What to produce:
Rewrite the rows from the line containing "You are a computer-use agent. The image size is (1389, 868)." through the line containing "[x=20, y=148]", keeping the requests, and raise each coordinate value in the answers by 108.

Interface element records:
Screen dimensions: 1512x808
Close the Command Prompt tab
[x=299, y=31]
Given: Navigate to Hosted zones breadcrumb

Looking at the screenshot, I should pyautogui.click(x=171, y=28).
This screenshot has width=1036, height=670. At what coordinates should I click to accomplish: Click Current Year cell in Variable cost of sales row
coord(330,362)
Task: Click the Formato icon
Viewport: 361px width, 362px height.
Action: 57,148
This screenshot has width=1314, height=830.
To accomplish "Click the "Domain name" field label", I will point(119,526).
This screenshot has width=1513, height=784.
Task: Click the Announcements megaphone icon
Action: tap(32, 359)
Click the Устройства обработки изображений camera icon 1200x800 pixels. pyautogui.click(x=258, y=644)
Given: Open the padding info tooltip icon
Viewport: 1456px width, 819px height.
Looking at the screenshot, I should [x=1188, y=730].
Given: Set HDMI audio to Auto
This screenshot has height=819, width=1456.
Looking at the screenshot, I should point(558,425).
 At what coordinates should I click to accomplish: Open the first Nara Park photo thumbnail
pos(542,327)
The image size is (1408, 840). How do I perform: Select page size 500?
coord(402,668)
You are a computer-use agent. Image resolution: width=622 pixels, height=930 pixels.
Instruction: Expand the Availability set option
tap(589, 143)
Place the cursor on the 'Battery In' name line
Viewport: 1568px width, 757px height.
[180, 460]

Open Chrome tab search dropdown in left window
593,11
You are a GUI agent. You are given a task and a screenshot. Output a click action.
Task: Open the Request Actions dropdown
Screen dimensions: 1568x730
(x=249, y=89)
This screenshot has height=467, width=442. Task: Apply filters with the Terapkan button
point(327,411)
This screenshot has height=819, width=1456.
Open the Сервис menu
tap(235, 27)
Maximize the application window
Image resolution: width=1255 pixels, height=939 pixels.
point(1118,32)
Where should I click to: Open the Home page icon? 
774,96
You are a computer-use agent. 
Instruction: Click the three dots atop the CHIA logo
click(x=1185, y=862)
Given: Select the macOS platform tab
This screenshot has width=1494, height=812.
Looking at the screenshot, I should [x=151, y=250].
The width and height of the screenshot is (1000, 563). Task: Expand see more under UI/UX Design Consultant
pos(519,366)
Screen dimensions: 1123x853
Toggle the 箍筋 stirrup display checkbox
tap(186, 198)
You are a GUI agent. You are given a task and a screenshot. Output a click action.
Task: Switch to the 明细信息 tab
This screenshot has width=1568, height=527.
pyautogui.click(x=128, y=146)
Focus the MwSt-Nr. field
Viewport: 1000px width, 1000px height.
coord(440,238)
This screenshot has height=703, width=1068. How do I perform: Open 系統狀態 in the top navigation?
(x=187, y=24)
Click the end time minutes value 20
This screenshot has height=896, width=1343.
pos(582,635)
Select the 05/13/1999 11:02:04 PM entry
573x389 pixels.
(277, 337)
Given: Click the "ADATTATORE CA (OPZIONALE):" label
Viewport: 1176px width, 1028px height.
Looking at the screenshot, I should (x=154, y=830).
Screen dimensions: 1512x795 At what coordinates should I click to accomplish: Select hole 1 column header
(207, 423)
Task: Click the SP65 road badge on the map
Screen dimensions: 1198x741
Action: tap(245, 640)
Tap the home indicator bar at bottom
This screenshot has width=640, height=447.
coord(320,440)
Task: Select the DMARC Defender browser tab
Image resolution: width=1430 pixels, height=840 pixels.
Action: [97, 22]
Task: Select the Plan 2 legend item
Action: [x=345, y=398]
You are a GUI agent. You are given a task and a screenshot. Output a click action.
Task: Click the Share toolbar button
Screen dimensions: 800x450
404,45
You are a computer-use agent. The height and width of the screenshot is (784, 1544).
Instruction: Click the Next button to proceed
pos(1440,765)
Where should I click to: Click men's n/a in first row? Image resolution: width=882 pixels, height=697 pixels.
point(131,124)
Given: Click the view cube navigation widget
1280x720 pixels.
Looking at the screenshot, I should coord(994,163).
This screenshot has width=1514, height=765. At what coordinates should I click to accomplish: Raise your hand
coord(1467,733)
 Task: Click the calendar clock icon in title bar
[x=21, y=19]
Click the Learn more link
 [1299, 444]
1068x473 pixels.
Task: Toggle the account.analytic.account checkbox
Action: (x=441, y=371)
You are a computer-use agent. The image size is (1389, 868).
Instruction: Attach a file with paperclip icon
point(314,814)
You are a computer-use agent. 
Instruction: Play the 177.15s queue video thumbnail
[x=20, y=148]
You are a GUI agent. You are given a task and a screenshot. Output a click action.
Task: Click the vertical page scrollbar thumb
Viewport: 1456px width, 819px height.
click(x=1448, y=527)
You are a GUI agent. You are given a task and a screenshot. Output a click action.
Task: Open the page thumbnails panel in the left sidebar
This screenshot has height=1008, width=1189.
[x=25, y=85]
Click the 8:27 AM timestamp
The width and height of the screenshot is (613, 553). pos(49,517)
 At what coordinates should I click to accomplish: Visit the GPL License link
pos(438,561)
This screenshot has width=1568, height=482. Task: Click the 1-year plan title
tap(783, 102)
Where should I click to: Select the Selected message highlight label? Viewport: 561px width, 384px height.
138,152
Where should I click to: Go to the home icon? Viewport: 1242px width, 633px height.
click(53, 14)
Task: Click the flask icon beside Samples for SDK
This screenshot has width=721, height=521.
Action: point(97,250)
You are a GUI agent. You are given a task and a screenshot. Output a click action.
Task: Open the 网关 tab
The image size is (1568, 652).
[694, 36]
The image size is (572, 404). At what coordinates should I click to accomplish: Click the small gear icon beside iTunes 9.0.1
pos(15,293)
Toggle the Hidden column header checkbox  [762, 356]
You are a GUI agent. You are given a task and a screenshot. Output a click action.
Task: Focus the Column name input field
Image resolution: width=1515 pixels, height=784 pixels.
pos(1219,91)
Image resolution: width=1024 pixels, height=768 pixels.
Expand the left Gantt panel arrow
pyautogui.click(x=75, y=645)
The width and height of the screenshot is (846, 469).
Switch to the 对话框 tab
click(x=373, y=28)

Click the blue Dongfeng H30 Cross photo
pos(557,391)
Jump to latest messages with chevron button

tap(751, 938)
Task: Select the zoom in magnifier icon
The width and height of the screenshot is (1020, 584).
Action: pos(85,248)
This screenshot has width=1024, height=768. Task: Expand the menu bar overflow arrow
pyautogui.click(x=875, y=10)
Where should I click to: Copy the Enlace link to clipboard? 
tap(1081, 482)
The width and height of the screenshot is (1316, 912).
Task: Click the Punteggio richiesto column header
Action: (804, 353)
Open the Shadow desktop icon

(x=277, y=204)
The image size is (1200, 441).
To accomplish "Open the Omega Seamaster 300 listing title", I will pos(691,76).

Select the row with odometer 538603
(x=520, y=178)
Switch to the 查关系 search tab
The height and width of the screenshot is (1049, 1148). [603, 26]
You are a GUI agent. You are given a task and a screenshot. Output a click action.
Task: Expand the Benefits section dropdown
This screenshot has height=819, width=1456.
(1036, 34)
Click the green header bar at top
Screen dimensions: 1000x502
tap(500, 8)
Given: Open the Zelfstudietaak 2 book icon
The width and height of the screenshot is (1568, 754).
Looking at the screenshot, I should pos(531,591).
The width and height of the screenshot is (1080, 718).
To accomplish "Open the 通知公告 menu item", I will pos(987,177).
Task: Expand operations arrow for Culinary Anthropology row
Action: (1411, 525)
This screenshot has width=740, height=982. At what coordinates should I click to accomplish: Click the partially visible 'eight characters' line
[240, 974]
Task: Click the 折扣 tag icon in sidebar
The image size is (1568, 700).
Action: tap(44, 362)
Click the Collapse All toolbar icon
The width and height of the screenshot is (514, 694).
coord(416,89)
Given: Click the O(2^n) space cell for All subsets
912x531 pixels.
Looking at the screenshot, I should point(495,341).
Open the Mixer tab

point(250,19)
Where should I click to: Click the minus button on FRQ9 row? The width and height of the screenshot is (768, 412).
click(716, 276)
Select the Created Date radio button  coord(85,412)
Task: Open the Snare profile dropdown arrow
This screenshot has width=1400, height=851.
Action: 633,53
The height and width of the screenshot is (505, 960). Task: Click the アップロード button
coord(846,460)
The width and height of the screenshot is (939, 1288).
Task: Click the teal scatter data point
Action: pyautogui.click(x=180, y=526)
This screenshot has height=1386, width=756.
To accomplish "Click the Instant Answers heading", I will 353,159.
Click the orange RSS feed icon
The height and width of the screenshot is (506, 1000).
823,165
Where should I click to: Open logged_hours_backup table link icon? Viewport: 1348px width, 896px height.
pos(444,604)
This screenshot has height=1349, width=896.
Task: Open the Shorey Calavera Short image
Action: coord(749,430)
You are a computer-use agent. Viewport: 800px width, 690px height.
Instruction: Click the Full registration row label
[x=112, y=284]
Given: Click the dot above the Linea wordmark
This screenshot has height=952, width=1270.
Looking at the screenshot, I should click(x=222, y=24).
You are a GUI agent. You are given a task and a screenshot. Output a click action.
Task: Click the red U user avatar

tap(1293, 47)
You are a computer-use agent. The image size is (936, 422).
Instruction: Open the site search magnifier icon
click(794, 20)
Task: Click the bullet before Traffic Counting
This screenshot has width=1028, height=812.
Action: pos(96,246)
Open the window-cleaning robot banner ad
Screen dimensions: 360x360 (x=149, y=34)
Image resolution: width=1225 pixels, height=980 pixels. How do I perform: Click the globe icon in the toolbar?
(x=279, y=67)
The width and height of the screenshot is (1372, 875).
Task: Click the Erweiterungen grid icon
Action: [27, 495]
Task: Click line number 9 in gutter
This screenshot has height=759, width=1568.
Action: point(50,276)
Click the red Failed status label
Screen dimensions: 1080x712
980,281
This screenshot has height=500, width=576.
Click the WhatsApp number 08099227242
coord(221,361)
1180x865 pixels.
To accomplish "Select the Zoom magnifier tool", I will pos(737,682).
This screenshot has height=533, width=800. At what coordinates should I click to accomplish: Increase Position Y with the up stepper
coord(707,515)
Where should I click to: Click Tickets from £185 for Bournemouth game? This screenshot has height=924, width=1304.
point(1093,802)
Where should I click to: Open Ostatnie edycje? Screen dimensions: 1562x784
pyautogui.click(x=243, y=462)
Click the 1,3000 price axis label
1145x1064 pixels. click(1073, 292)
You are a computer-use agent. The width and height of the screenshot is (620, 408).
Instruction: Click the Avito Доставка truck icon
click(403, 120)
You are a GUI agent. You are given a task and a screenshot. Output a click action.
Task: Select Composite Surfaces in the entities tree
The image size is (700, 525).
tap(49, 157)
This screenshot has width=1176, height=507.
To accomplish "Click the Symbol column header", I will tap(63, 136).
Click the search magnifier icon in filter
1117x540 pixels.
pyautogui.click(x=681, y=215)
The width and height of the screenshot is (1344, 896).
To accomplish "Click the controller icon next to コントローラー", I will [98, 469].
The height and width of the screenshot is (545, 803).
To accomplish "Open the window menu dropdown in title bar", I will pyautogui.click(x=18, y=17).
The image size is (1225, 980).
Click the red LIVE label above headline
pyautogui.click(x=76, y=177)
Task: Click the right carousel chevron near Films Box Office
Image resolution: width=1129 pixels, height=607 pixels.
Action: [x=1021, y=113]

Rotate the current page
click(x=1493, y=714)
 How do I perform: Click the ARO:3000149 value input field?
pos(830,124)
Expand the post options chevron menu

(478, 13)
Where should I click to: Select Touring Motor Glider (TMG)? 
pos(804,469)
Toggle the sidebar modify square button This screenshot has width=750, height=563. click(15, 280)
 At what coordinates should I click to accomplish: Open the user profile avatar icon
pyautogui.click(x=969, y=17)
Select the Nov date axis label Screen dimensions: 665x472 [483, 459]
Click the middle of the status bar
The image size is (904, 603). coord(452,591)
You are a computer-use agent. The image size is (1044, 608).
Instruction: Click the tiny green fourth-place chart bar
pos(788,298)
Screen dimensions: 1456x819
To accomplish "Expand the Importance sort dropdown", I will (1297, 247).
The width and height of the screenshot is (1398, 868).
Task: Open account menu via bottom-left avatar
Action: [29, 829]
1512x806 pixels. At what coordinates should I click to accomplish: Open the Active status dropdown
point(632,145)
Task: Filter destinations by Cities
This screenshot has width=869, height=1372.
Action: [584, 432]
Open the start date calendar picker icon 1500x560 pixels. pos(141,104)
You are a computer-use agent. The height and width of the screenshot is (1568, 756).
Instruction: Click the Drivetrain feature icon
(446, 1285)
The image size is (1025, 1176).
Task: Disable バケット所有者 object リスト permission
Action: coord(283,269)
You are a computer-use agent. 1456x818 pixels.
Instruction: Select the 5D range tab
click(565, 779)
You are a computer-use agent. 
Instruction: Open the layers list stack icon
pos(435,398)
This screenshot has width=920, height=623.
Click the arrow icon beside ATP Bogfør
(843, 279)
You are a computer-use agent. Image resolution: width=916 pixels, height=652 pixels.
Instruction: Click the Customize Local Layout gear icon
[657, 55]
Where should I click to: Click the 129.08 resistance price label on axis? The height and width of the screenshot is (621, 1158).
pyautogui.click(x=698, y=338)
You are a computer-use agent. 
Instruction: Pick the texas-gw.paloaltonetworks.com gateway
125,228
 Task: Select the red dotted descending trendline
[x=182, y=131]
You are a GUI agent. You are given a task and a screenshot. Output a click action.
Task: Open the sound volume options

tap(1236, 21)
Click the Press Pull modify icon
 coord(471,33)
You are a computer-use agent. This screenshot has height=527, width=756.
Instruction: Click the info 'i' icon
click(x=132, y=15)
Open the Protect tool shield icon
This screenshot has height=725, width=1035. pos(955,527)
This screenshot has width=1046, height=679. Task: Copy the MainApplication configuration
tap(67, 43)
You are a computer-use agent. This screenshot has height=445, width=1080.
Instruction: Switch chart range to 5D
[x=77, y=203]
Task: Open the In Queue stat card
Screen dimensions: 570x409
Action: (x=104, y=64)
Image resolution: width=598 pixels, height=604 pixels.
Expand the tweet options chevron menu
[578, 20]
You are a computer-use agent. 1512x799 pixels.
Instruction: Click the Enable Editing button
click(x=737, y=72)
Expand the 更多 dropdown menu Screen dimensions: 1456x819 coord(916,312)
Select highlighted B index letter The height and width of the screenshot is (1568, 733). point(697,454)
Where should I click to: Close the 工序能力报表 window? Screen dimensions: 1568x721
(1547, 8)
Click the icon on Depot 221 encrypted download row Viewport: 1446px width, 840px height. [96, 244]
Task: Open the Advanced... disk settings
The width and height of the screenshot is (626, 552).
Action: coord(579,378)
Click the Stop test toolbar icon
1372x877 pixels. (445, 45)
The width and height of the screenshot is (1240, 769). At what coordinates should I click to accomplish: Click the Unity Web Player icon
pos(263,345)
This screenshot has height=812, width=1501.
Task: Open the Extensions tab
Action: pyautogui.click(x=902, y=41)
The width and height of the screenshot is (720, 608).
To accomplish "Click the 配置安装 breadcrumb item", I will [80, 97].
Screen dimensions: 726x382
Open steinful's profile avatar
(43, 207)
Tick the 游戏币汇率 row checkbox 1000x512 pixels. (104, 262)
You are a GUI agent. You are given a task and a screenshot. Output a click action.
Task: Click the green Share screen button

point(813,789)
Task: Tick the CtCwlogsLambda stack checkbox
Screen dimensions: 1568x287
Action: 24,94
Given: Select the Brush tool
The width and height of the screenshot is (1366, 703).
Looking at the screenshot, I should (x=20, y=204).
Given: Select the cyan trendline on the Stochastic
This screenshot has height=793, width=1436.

Response below:
You are a computer-use agent. The image size is (1389, 868).
Instruction: Attach a file with paperclip icon
point(422,922)
You are a computer-use agent. 
Instruction: Play the 177.15s queue video thumbnail
[x=128, y=256]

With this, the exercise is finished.